Por Wrestlemaniaco:
El Impact! de esta semana ha sido un show de esos que son imprescindibles de ver: grandes combates, varias sorpresas agradables y un público tremendamente participativo de principio a fin.
Los buenos combates han sido prácticamente todos, desde el RVD vs Ion vs King hasta el mismo Main Event, en el cual han sabido sustituir a la perfección la falta de movimientos con un enfático derroche de carisma. Bully Ray imitando a Sting y Hulk Hogan no tiene precio. La única pelea que podía haber estado mucho mejor ha sido la de knockouts, donde daba la sensación de que no se habían preparado nada para hacer. Entre que Tessmacher parecía obsesionada por usar su culo para todo, y que Tara no ha estado a la altura de sus posibilidades, el combate podía haberse suprimido sin ningún problema.
Sorpresas hemos tenido dos: Robbie T se ha unido al rookie del British Boot Camp en detrimento del pobre Robbie E, y Austin Aries y Bobby Roode se han hecho con los campeonatos por parejas. En el primer caso no hay mucho más que destacar; es la típica rivalidad que servirá para que a la gente le empiece a sonar la cara del tal Rockstar Spud. En cuanto al segundo caso, genial movimiento de los creativos haciendo un cambio de títulos.
El tag team mexicano ya no daba mucho más de sí y los aficionados (yo me incluyo) parecen estar más del lado de Aries y Roode. Mentiría si dijera que no me recuerdan ligeramente al Team Hell No! de WWE, pero les doy un voto de confianza como campeones durante, al menos, un par de meses. Solo viendo el combatazo que han tenido esta semana uno se da cuenta del potencial que tienen como tag team.
Por otro lado, como mencionaba anteriormente, el público de Inglaterra es increíble. Cualquier pelea o segmento cobra mucho más interés si cientos de personas no paran de gritar y animar ni un segundo. De hecho, estoy seguro que de no ser por ellos tendría una opinión algo distinta a la que tengo sobre el show. Un diez para ellos.
Otros aspectos a tener en cuenta son el horrendo novio de Tara o el sube y baja de los Aces & Eights. El tal Jessie no me gustó en un principio, no lo hace ahora, y creo que nunca lo hará. No me vale que pongan a un cani de gimnasio a hacer el paripé encima del ring si no tiene ni idea de wrestling (que sepa hacer clotheslines y powerslams no es saber luchar) y el carisma se lo deja en casa todos los días. Me alegro de que James Storm le haya dado una lección en apenas un par de minutos.

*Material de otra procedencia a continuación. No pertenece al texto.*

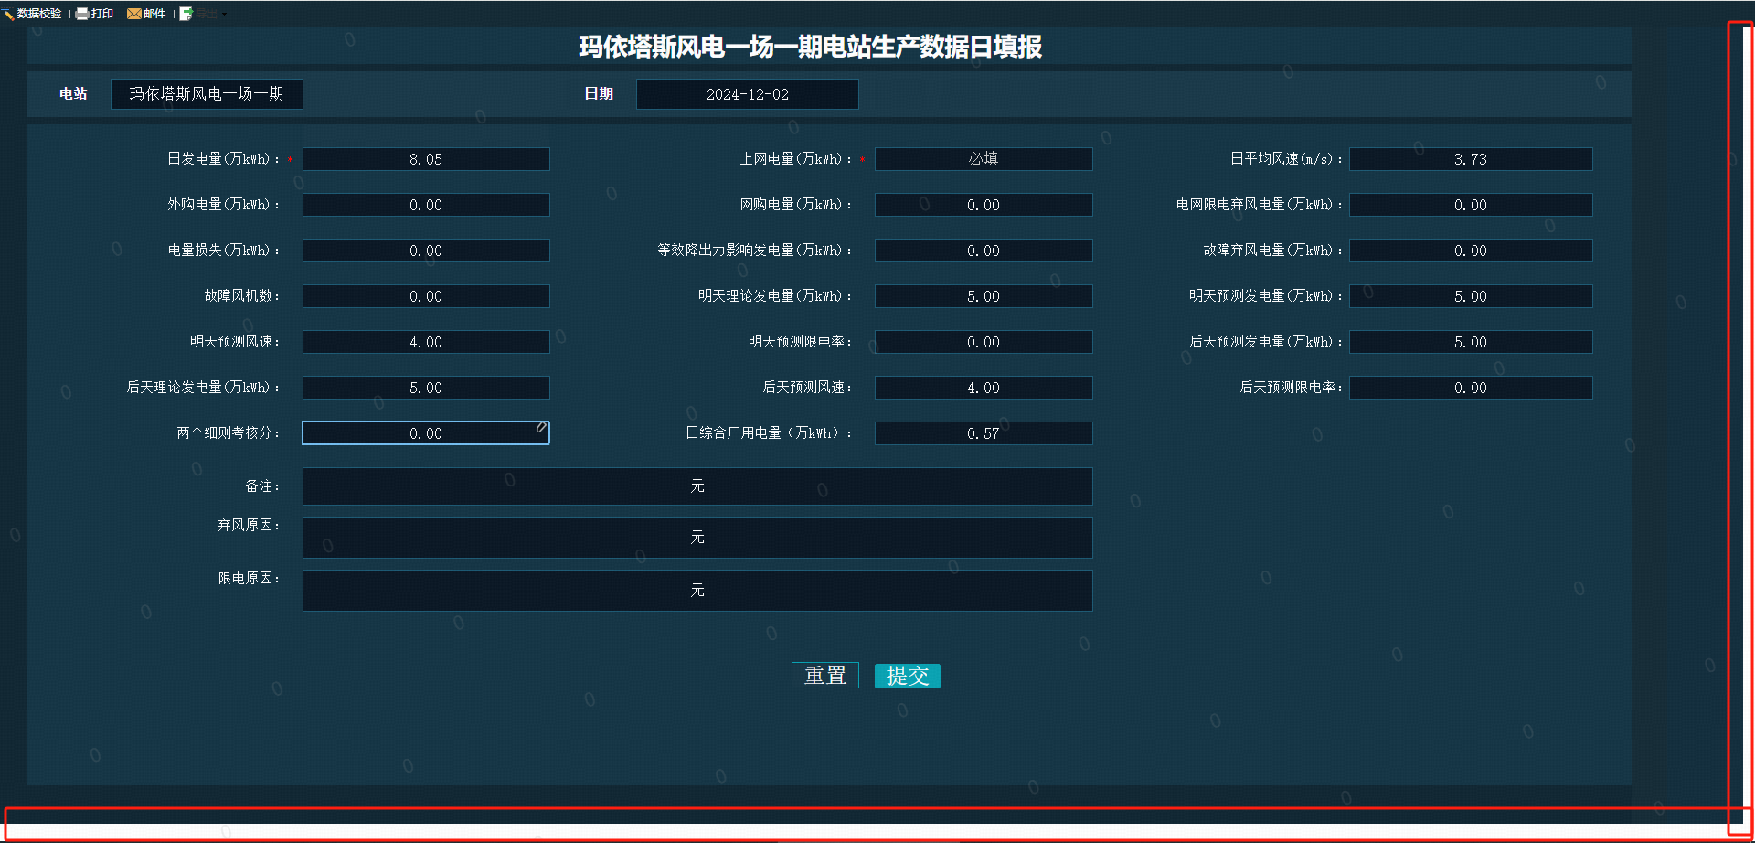
Task: Click the 限电原因 text box
Action: [697, 591]
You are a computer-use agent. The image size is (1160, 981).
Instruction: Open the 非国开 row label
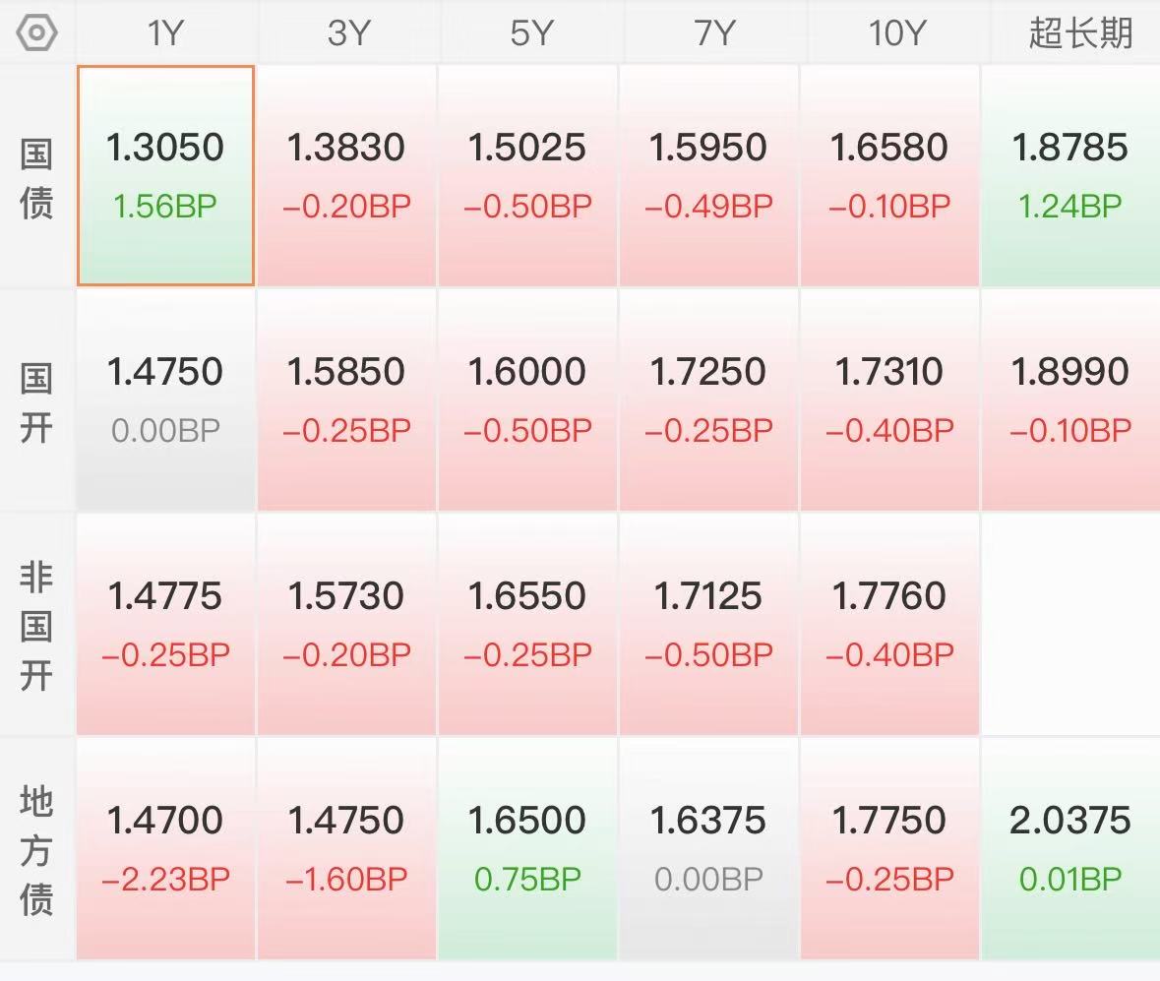[x=36, y=625]
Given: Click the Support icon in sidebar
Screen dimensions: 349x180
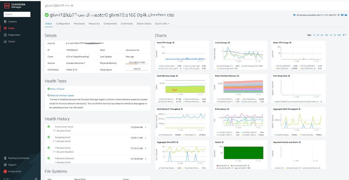Looking at the screenshot, I should pos(5,165).
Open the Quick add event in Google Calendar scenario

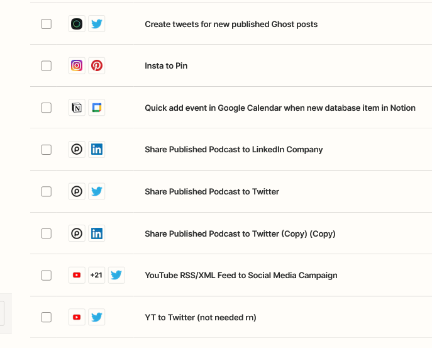280,108
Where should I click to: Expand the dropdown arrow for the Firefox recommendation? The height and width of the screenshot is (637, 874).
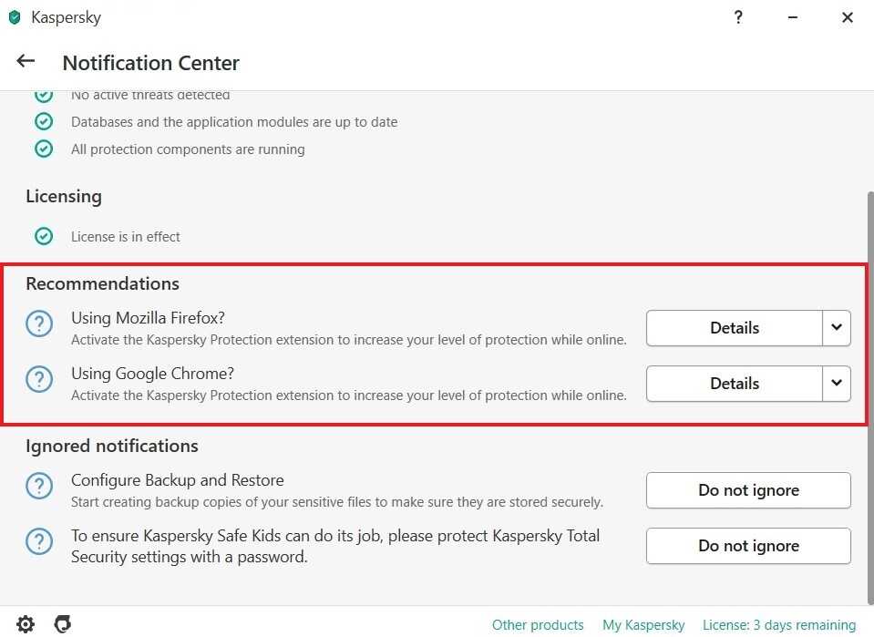[x=837, y=328]
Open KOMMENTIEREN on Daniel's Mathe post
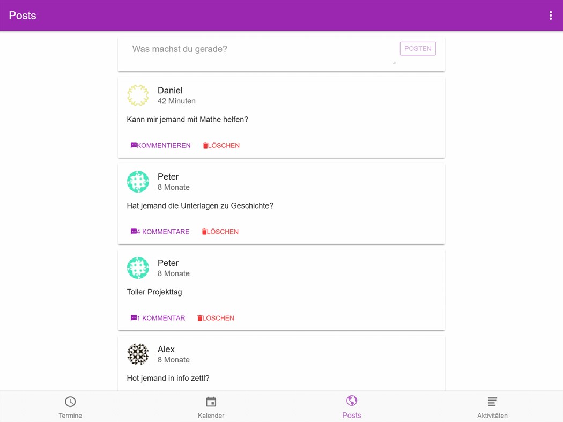563x422 pixels. tap(160, 145)
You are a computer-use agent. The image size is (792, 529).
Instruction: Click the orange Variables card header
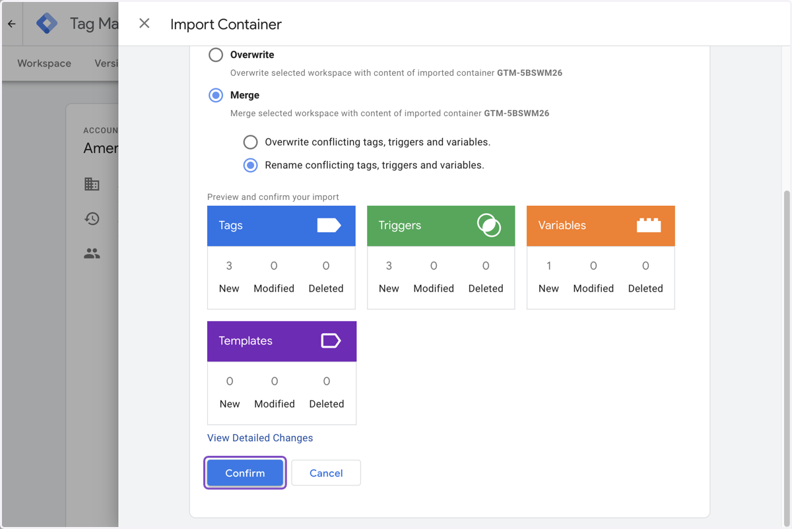[601, 226]
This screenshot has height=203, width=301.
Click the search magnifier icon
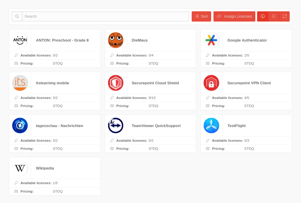pyautogui.click(x=17, y=16)
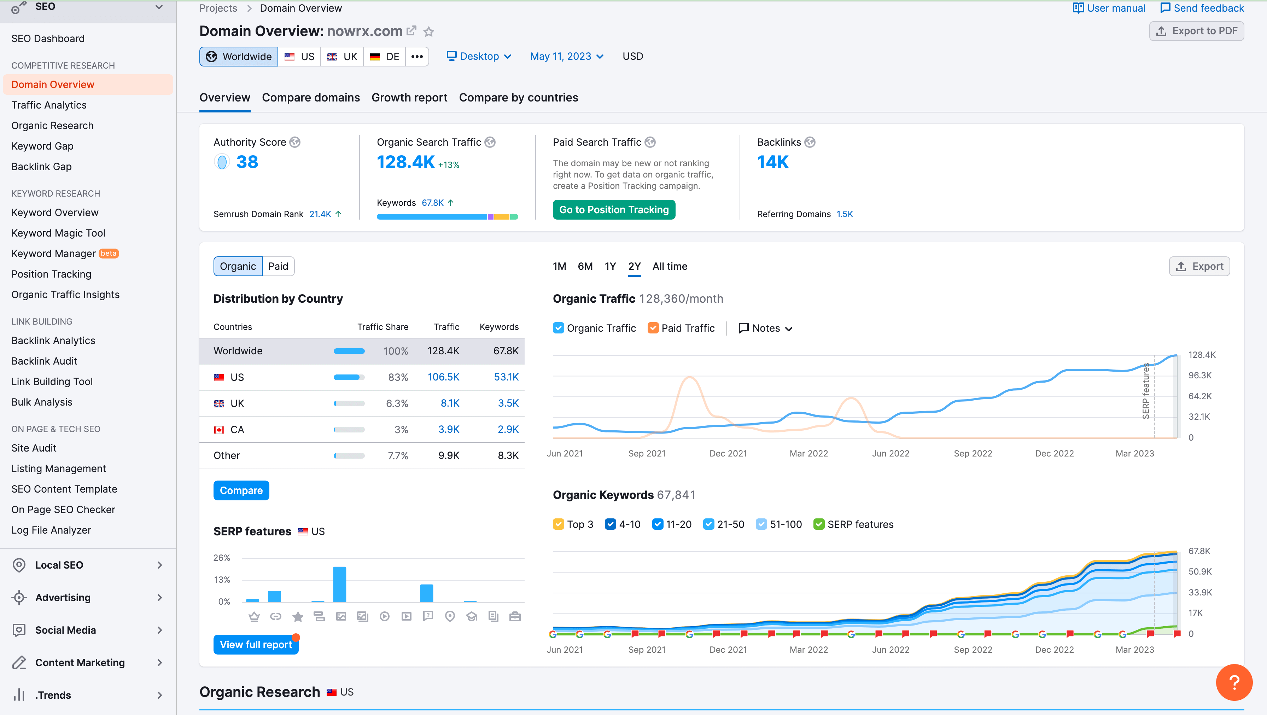The image size is (1267, 715).
Task: Click the View full report button
Action: pyautogui.click(x=255, y=645)
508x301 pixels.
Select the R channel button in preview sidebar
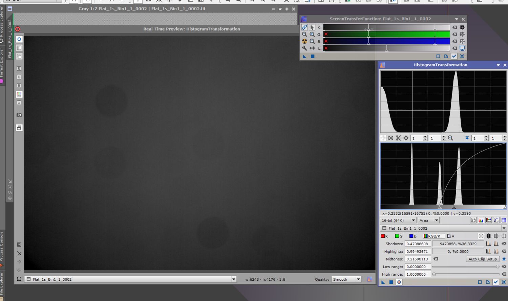[x=19, y=68]
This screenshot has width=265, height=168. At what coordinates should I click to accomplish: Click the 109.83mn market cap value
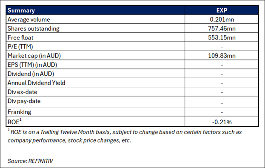tap(222, 56)
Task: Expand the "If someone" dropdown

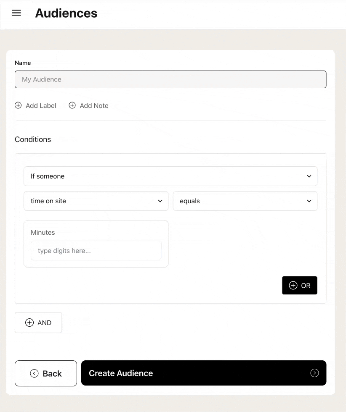Action: [x=170, y=176]
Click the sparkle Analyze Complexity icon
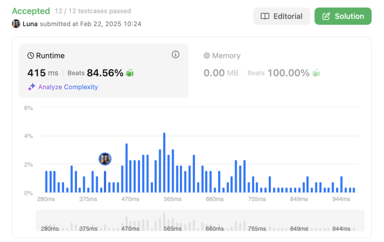The height and width of the screenshot is (242, 384). coord(32,87)
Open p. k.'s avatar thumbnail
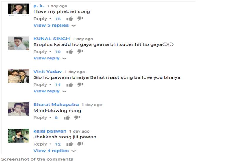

Por último, los Aces & Eights no terminan de convencerme por un motivo que es aplicable a prácticamente todos los shows. Han abierto el Impact! en grupo, con nuevos miembros e intimidando a Hogan y compañía. Sin embargo, han acabado cayendo derrotados en un combate de mesas al final del programa, dejando su credibilidad por los suelos. Como no empiecen a ponerse más serios, tarde o temprano el público no los tomará en serio.
Por lo demás, un show notable con el que vuelven a imponerse a Raw, al menos en lo que a wrestling y entretenimiento se refiere.